> Task objective: Within the records, which lines hold the string "agent"? Report each one by copying it.

##### Supplied information

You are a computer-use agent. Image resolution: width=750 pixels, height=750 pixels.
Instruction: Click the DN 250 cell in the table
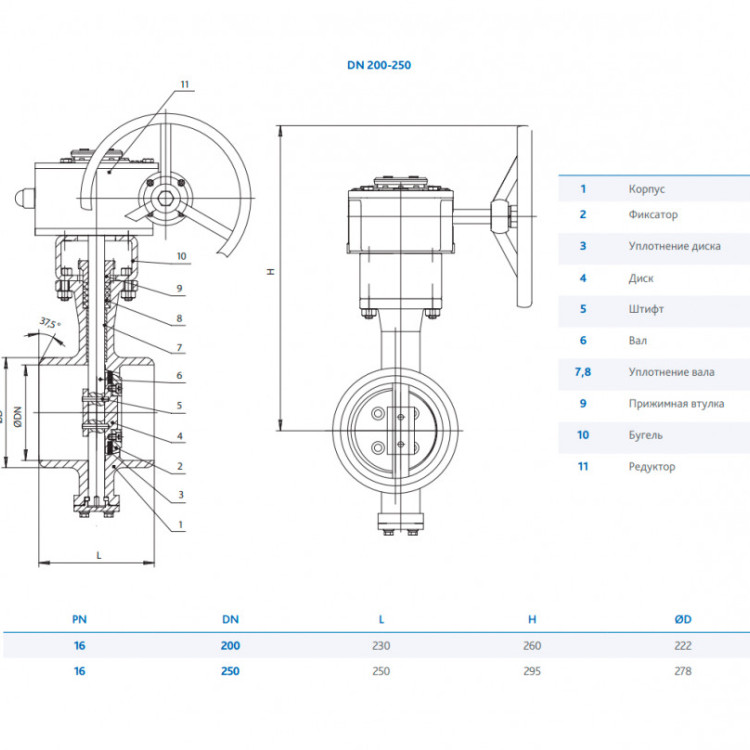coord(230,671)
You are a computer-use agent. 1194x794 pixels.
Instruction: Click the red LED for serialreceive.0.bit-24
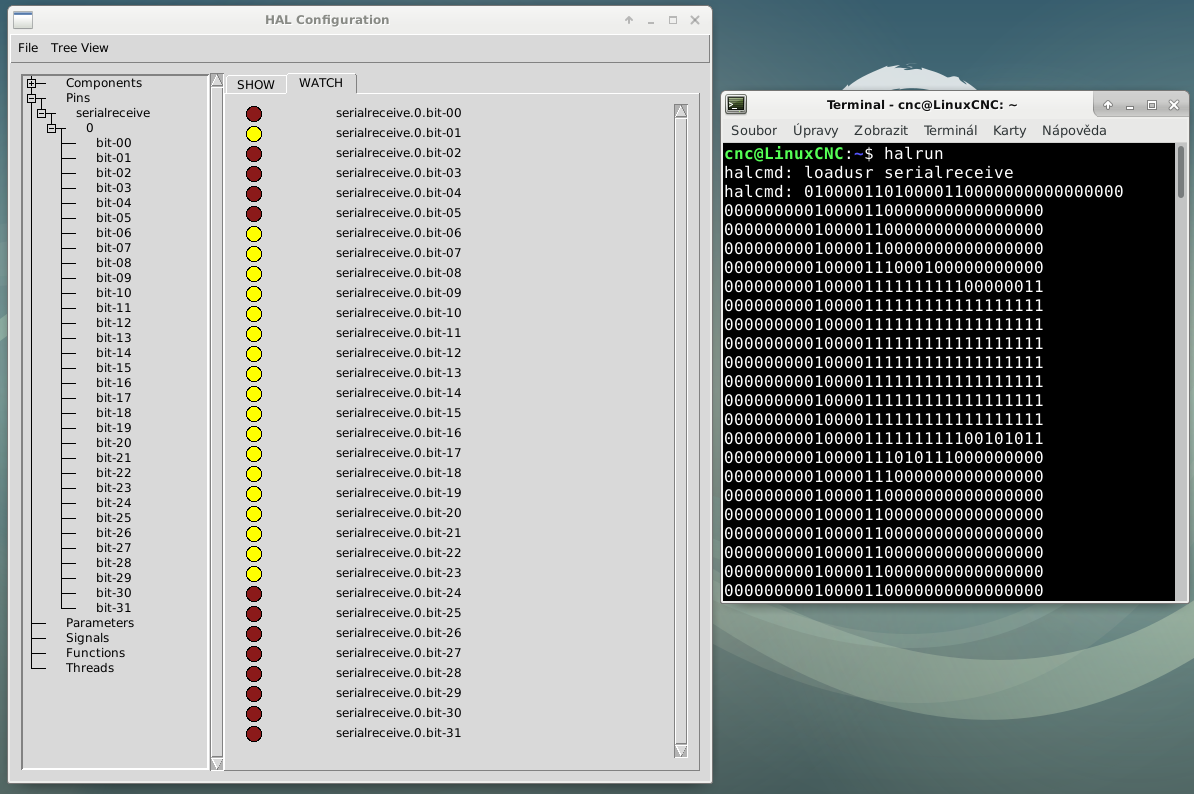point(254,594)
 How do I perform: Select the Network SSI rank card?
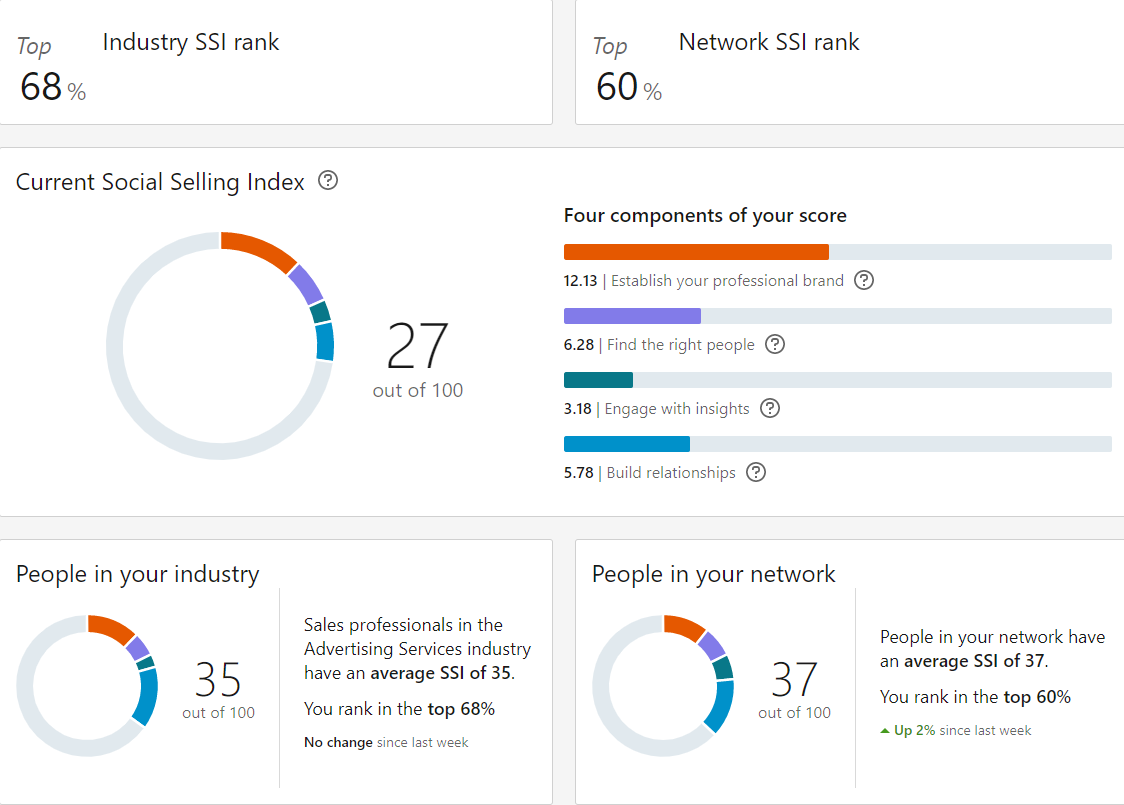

##########

> Response to this exercise:
You are a computer-use agent. Image resolution: width=750 pixels, height=750 pixels.
You are a computer-use agent. 1194x794 pixels.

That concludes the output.